> [Source passage]

What Reforms Did Lebanon’s Government Approve to Ease Protests?

(Bloomberg) -- Lebanon’s government approved a package of emergency measures Monday, including structural and fiscal reforms that were delayed for years by political infighting, as officials sought to avoid a financial meltdown and quell five days of protests demanding they resign.

This is a breakdown of the key steps:

  • Approve 2020 budget with deficit target equivalent to 0.63% of GDP by Oct. 25, 2019 and the following measures:
    • Subsidize losses of state electricity company by no more than $1 billion, half the $2 billion sum it normally receives a year
    • The central bank will slash by 50% the servicing costs for Lebanese pound-denominated government debt that it holds
    • Pay all expenditures above 100 million pounds ($66,000) in installments over three years
    • Reduce salaries of current and former ministers and parliamentarians by 50%
    • Impose a one-time income tax on banks for 2020
    • No other taxes, levies
    • Scrap plan to tax pensions for retired civil servants, military personnel
    • Limit border smuggling
  • Reduce by 70% the budget for the Council for Development and Reconstruction, Council of the South and another state fund.

> [Given data]

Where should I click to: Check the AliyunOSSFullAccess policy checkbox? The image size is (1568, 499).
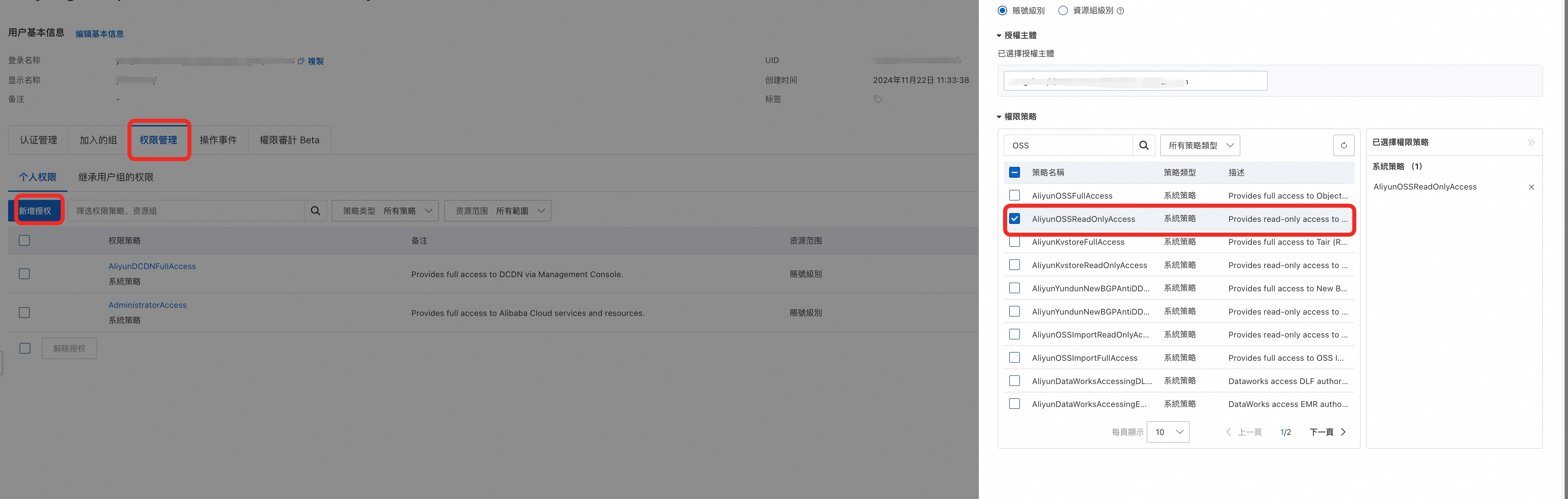click(x=1014, y=195)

> [Set of tasks]
1. According to the Lebanon reforms article, by how much will the salaries of current and former ministers and parliamentarians be reduced?
2. Please say whether each statement agrees with the Lebanon reforms article, answering yes or no and quoting the deciding words: (a) The subsidy for the state electricity company's losses will be capped at $1 billion. (b) The government will go ahead with taxing pensions of retired civil servants. (c) The budget for the Council for Development and Reconstruction will be cut in half.
The listing has no role here; work only from the Lebanon reforms article.

> [Solutions to each task]
1. By 50%.

2.
(a) Yes: "Subsidize losses of state electricity company by no more than $1 billion"
(b) No: "Scrap plan to tax pensions for retired civil servants, military personnel"
(c) No: "Reduce by 70% the budget for the Council for Development and Reconstruction"